Fire, heat, flood and drought are a recipe for climate disaster for workers. Companies urgently need to not only mitigate their causes, but also invest in sustainability, particularly in the health and well-being of women workers in corporate supply chains.
Women’s health is important for human rights, productivity and climate resilience. Women make up the majority of the workforce in many industriesand their health and well-being are greatly affected by practices and policies in global supply chains.
Climate Risks Put Growing Pressure on Global Supply Chains, and Women Bear the Burden
Climate change and heat stress are seriously affecting the safety, health and productivity of women workers in global supply chains. Women are also disproportionately affected by climate change harm to reproductive health and heat-induced violence, forced labor and sex work, and job losses in the first place when companies automate—to name a few impacts. This is compounded by the multiple vulnerabilities women face, including low income and education, limited access to reproductive health products and services and public benefits, and migration status. most of the women are migrantsoften driven and affected by climate change poor working conditions. As much as they are affected by climate change, women also lead climate resilience for their families and communities.
Climate change is increasing pressure on factories in the region to increase productivity, while improving human rights and overall working conditions. Companies and their supply chain partners have their own vested interests and commitment beyond the lens of philanthropy and limited legal compliance – to make women’s health part of the climate response.
Investing in women’s health and well-being is good business
Women’s health is like reining. This has many benefits for women’s human rights and health, with ripple effects on workplace productivity, management development, morale and employee retention. However, we know that many high impact but less measurable benefits are often not enough to influence corporate decision making. WEF with the McKinsey Health Institute report This year it estimates that closing this “women’s health gap” could be a $1 trillion boost to the global economy by 2040.
The good news is that there are many resources available for companies and their suppliers. These come from organizations and initiatives that don’t have “environment” in their name, but are at the forefront of addressing gendered climate impacts and health solutions that will be central to climate resilience in supply chain communities.
Developed in partnership with UNFPA-APRO to help build businesses to invest in women’s health. Good Business Lab a Return on Investment Tool (ROI-T).
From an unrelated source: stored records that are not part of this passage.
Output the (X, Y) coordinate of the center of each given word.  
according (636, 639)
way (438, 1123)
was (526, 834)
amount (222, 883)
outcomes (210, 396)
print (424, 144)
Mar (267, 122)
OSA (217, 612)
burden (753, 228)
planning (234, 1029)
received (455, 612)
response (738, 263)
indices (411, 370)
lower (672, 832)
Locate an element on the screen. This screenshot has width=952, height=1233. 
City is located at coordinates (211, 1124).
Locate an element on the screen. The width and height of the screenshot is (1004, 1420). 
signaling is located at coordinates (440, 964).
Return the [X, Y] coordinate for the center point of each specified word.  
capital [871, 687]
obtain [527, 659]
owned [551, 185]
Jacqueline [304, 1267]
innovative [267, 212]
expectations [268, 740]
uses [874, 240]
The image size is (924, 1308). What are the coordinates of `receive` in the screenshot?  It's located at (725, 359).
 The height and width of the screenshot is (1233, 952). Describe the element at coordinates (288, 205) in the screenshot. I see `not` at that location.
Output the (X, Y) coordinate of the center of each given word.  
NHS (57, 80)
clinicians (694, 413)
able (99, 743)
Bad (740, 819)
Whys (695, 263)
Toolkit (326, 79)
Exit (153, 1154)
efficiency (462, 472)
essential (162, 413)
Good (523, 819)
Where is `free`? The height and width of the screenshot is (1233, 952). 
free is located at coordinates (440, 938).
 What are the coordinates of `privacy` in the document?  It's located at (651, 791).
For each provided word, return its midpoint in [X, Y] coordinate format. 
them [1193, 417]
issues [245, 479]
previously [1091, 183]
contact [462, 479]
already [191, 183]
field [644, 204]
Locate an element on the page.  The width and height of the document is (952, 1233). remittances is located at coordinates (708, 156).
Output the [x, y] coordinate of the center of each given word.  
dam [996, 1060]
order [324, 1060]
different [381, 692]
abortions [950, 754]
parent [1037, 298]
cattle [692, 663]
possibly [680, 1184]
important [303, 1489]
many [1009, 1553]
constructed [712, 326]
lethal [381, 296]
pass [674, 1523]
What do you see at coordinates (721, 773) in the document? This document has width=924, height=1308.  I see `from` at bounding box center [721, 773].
ROI-T currently estimates the return on investment in seven women’s health programs based on actual workplace interventions and performance metrics such as productivity, absenteeism, and turnover.
The tool aims to predict the financial feasibility of these health interventions at the workplace level by helping companies assess the financial benefits of investing in sexual and reproductive health (SRH) interventions. For example, studies have shown that it is possible to offer services and products in the workplace increase productivity by 15%clearly demonstrates that investing in the health and well-being of female employees is not only the right thing to do, but also the good thing.
Further work is being developed by UNFPA and its partners to complement ROI-T with gender-responsive family initiatives, gender-based violence and aggression, and more interventions related to climate change. For the latter, heat stress programs show incredible potential to provide significant productivity gains when women are among the most vulnerable, proving there are effective ways to protect workers from the heat. cheap and easy to implement.
Opportunities for Corporate Action on Women’s Health and Climate Resilience in Global Supply Chains
Companies would do well to join the UNFPA-led organization Coalition for Reproductive Justice in Business and is thinking of accepting new indicators for SRHR in the workplace. Or take action through World Economic Forum (WEF) Global Alliance for Women’s Health.
At the UN Foundation Universal Access Project, we started women’s health initiative will support this June measurable liabilities by companies to meet the health needs of their employees and workers in their supply chains and in the communities where they operate. The goal is to get companies to think differently about their role in advancing women’s health, including its connection to climate change.
Companies can now act on the climate risks that exist for workers, especially female workers, increasing sustainability and reducing climate impacts at the same time. This moment presents an unparalleled opportunity for companies to become agents of positive change. However, we know that material risk remains a key lens for corporate decision-making. “It is critical that women’s health becomes part of the climate and human rights corporate portfolio” cannot carry much weight.
But by not applying a wider aperture to the climate change risk lens, companies will miss the boat. And as the waters rise and production declines, they will no doubt need more than one, and as always, women workers will be left to fend for themselves and their families.
Shreya Murali, Senior Manager, Transformative Action and Senior Director David Wofford, United Nations Foundation Universal Access Project, Private Sector Strategy and Engagement.
With contributions from Davide De Beni, Regional Health Economist and Miguel Proença, Private Sector and Innovative Financing Specialist, UNFPA-APRO, United Nations Population Fund Regional Office for Asia and the Pacific.